The RACGP’s urgent care group chair predicts a bump in GP presentations and echoes senate inquiry calls for better guidelines and remuneration.
The post-covid rise in head injuries underscores the need for standardised guidelines for primary care – not to mention sufficient remuneration, say experts.
According to data published by the Australian Institute of Health and Welfare today, one Australian is hospitalised with a head injury every four minutes, amounting to over 140,000 hospitalisations and 406,000 emergency presentations in 2020-21.
This represented an almost 7% increase in the age-standardised rate of head injury hospital admissions from 2019-20 to 2020-21, following what was likely a covid-related dip.
Over 2400 head injury-related deaths were reported in in the 2021 financial year.
Speaking to The Medical Republic, RACGP urgent care special interest group chair Associate Professor John Adie said he hoped the data, coupled with the recent Senate report into head injuries and sport, would help fuel a “positive” move towards a “potentially standardised way of managing head injuries in primary care, or at least better guidance”.
Released in September of this year, the Senate report outlined 13 recommendations on sports related head injuries.

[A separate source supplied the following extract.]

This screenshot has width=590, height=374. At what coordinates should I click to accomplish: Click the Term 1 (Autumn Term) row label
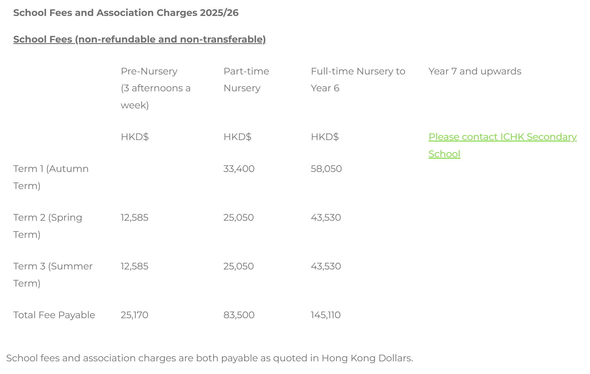coord(51,177)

Among the recommendations was a call for the government to address the need for uniform, evidence-based guidelines for concussion and head trauma care in general practice.
Professor Adie, who is about to take on the position of medical director for the urgent care clinic in the Brisbane suburb of Woolloongabba – incidentally, within spitting distance of a major sports stadium – said it can be hard to know the best way forward when presented with a head trauma patient.
While both CTs and MRIs were in the GP toolkits, Professor Adie warned of overzealous “zapping”, especially when dealing with children, and noted that guidelines would be a real help.
He also said that the introduction of GP UCCs clinics would likely see an increase in the number of mild to moderate head injury presentations to primary care.
While UCCs could provide great care for some less severe injuries if they followed government guidelines, improving public health education was vital to ensure patients didn’t delay timely care by presenting to primary care instead of immediately to the ED if needed, Professor Adie added.
Remuneration also marks a barrier to head injury care in general practice, an opinion echoed by the Senate’s recent head injury report.
New Zealand, where Professor Adie worked until 10 years ago, offers “excellent compensation” for doctors through a government scheme, as well as guidelines on when and where GPs should send patients with head injury.
Coming to Australia was a change of tune.
“The tricky thing about Medicare at the moment is that if you ask your nurse to stay behind and observe somebody … you cannot charge for the nurse’s time, only the doctors,” he said.
According to Professor Adie’s research, many of the nastier head injuries show more rapid improvement over six months, then slower improvement over two years.
Many patients had “ongoing problems with head injuries and they need assessment for work” that would likely be managed by a GP, he said.
According to the AIHW report, the populations most at risk of head injury hospitalisation or death were the very young (0-4) and the elderly (65+) and males.
First Nations people and those living in rural, remote and socioeconomically disadvantaged areas were also over-represented.
Front running causes of both head-injury-related hospitalisation and death were falls (a third) and transport (12%).
Professor Adie’s own personal experience with a traumatic cycling-related head injury in 2014 left him unable to see for about six months.
Amid a lack of guidelines and education, Professor Adie is now working with the University of the Sunshine Coast to develop courses on urgent care and will soon expand into head injury education.
Echoing Professor Adie’s sentiment, AIHW spokesperson Dr Heather Swanston said “In recent times, the Australian community has become more aware of head injuries – including concussion in sport – and the importance of preventing and managing these injuries.”
“This report will help build a clearer national picture of the causes, frequency and severity of head injuries and the population groups at greatest risk of hospitalisation and death from head injuries.”